The Roman censors had a duty to put a check upon morals and extravagance in personal and political expenditure. The censors published details of offences in the nota censoria,  which listed the names of everyone found guilty of a luxurious mode of living; a great many instances of this kind are recorded. Towards the end of the Roman Republic, laws were passed against political corruption of Roman magistrates, forbidding their attendance at banquets given by candidates or their agents. During the period of transition from Republic to Empire, such antisumptuary laws, which may have still existed were virtually ignored by most. In the period of profligate luxury that characterized the height of the Roman Empire, the laws regarding the wearing of Tyrian purple were rigorously enforced. Infringement of this prohibition was treasonous, so punishable by death.

Roman sumptuary laws applied to both the living and the dead. Rome's most ancient laws, the laws of the Twelve Tables, forbade extravagant expenses at funerals. This included the pouring of wine over the ashes at cremations (which seems nevertheless to have been an invariable practise), the use of smoothed timbers in funeral pyres, and "excessive" mourning.

East Asia

China
Sumptuary laws existed in China in one form or another from the Qin dynasty onwards (221 BC).  The Confucian virtue of restraint was embodied in the scholarly system central to China's bureaucracy and became encoded in its laws.

Some laws concerned the size and decoration of graves and mausoleums. The founder of the Ming dynasty, the Hongwu Emperor, issued such regulations in the first year of his rule (1368) and tightened them in 1396, allowing only the highest nobility and officials of the top three ranks a  memorial stele installed on top of a stone tortoise; the steles of lower-level mandarins were perched on rectangular pedestals, while commoners had to be satisfied with a simple gravestone. The location of graves and the number of attendant statues depended on rank.

After around 1550, sumptuary law in China was reformed. It had long been ineffective. The consumption of luxuries had risen over the previous several centuries, and at the time of the European Industrial revolution, Chinese consumption of luxuries such as tea, sugar, fine silk, tobacco, and eating utensils was on a par with core regions in Europe.

Japan under the shōguns
According to Britannica Online, "In feudal Japan, sumptuary laws were passed with a frequency and minuteness of scope that had no parallel in the history of the Western world." During the Tokugawa period (1603–1868) in Japan, people of every class were subject to strict sumptuary laws, including regulation of the types of clothing that could be worn. In the second half of that period (the 18th and 19th centuries), the merchant class (chōnin) had grown far wealthier than the aristocratic samurai, and these laws sought to maintain the superiority of the samurai class despite the merchants being able to afford far more luxurious clothing and other items. The shogunate eventually gave in and allowed certain concessions, including allowing merchants of a certain prestige to wear a single sword at their belt; samurai were required to wear a matched pair when on official duty.

Islamic world

Islamic sumptuary laws are based upon teachings found in the Quran and Hadith. Males are exhorted not to wear silk clothes, nor have jewelry made of gold. Likewise, wearing clothes or robes that drag on the ground, seen as a sign of vanity and excessive pride, are also forbidden. These rules do not apply to women, who are allowed all this, but also need to cover their bodies and hair.

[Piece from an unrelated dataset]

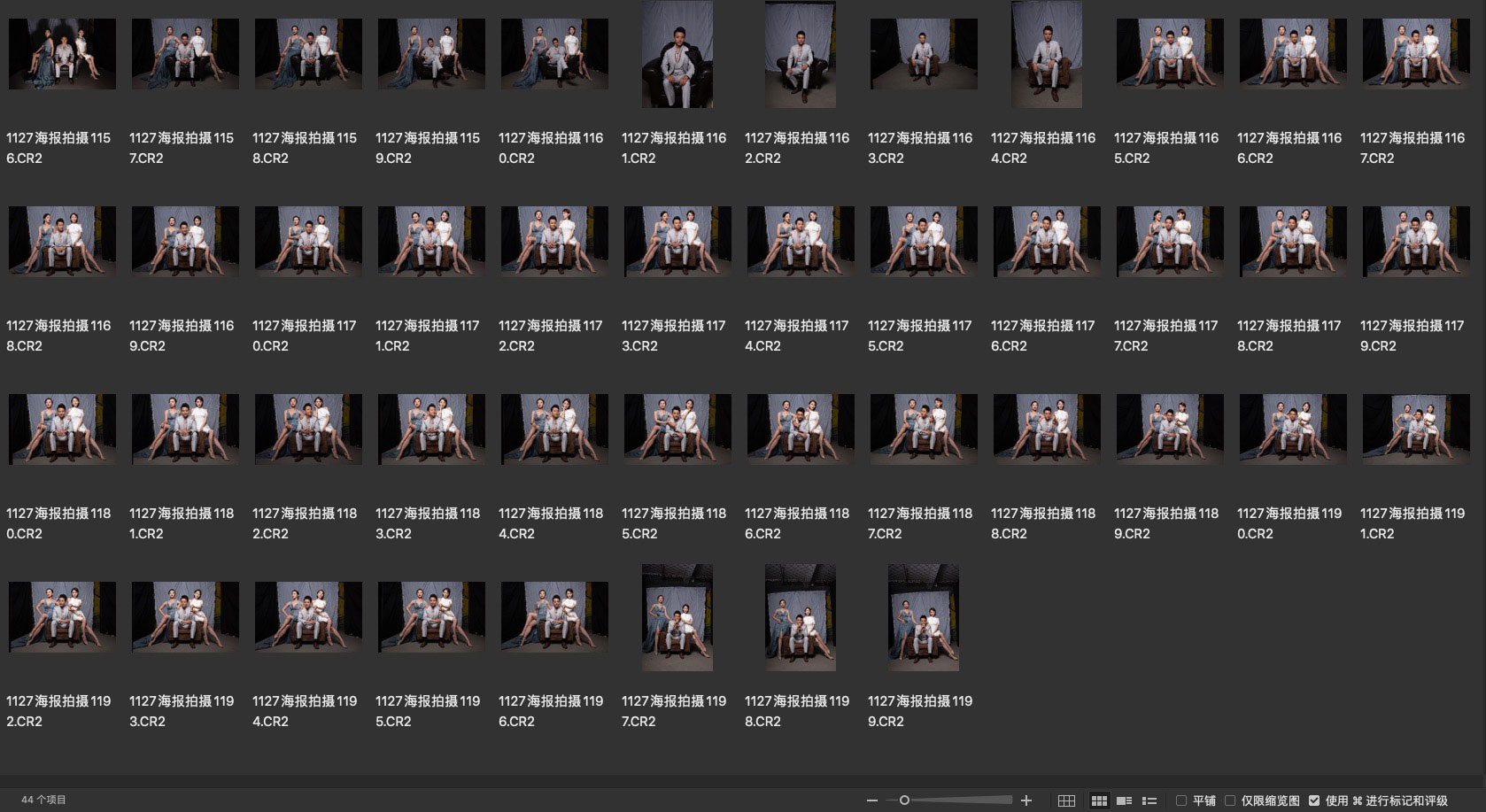Click the filename label 1127海报拍摄1180.CR2
The image size is (1486, 812).
(58, 523)
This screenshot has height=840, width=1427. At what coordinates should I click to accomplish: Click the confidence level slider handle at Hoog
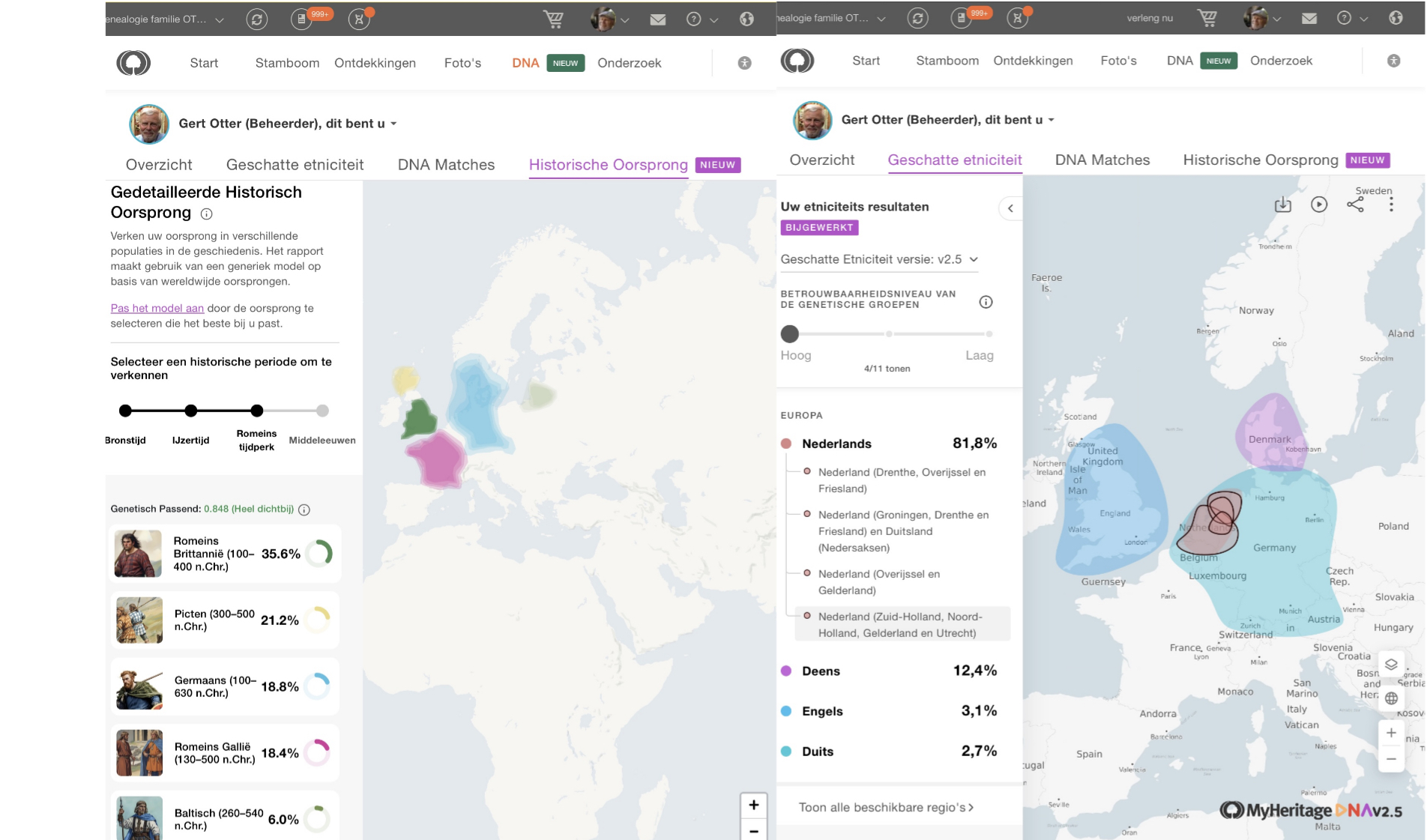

Prohibition of depictions of human and animal figures in general are similar to those of the Quranic prohibition on graven images. Hadiths do allow the depiction of animals on clothing items.

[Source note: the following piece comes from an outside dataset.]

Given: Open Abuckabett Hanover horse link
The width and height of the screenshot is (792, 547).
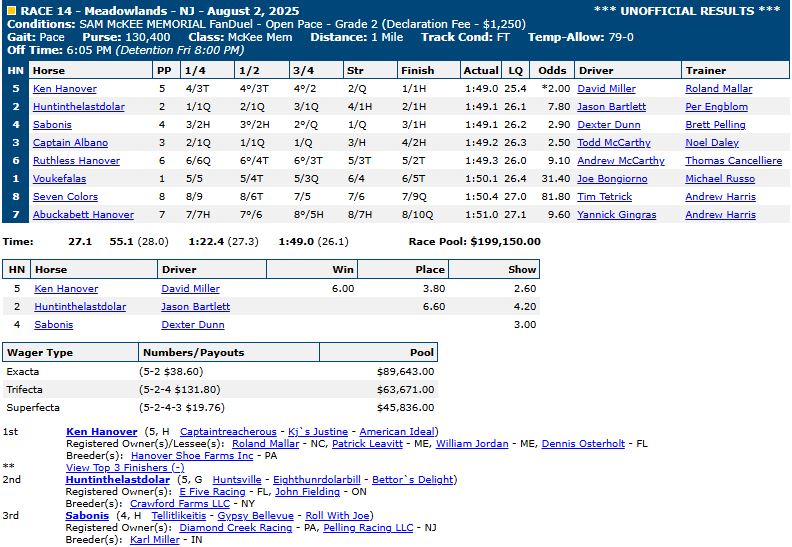Looking at the screenshot, I should pos(83,215).
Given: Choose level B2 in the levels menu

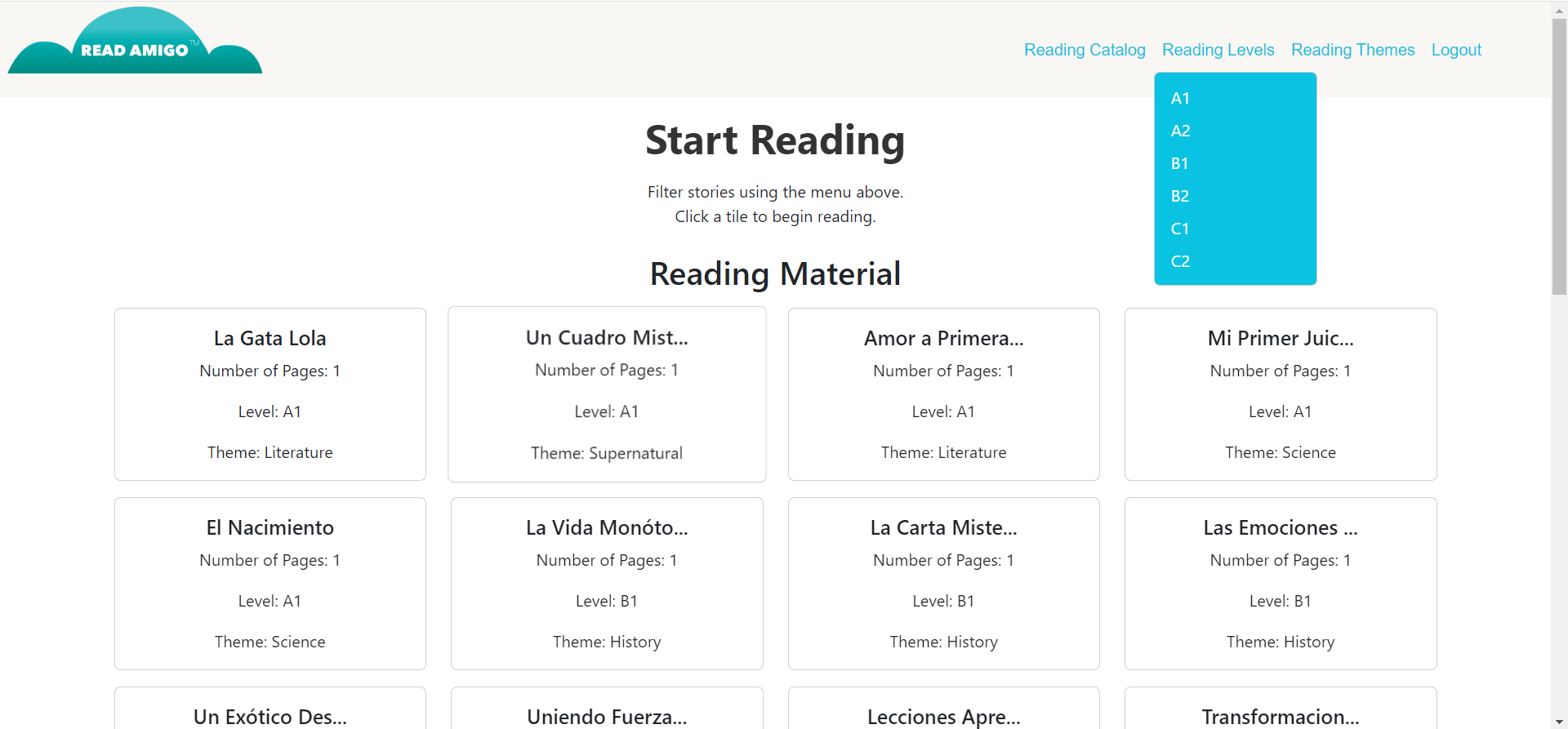Looking at the screenshot, I should 1180,197.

Medieval and Renaissance Europe

Sumptuary laws issued by secular authorities, aimed at keeping the main population dressed according to their "station", do not begin until the later 13th century. These laws were addressed to the entire social body, but the brunt of regulations was directed at women and the middle classes. Their curbing of display was ordinarily couched in religious and moralizing vocabulary, yet was affected by social and economic considerations aimed at preventing ruinous expenses among the wealthy classes and the drain of capital reserves to foreign suppliers.

Courtesans
Special forms of dress for prostitutes and courtesans were introduced in the 13th century - in Marseille, a striped cloak, in England a striped hood, and so on.  Over time, these tended to be reduced to distinctive bands of fabric attached to the arm or shoulder, or tassels on the arm.  Later restrictions specified various forms of finery that were forbidden, although there was also sometimes a recognition that finery represented working equipment (and capital) for a prostitute, and they could be exempted from laws applying to other non-noble women.  By the 15th century, no compulsory clothing seems to have been imposed on prostitutes in Florence, Venice (the European capital of courtesans), or Paris.

England
As early as the 12th century, certain articles of clothing were prohibited to crusaders and pilgrims traveling to the Holy Land under the Saladin Tithe of 1188, but scant evidence exists in the historical record of legal regulations on dress in Britain until the reign of Edward III, during which prohibitions were enacted on the import of textiles from lands outside Ireland, England, Scotland, and Wales and the exportation of domestically produced wool was likewise banned. The statute contained further restrictions on clothing based on social class; the earliest example of class-based restriction was that of fur, prohibited for anyone below the rank of lady or knight. The restriction on fur was expanded in subsequent decades in London to restrict prostitutes from wearing any furs, including budge (low-quality wool) or lambswool.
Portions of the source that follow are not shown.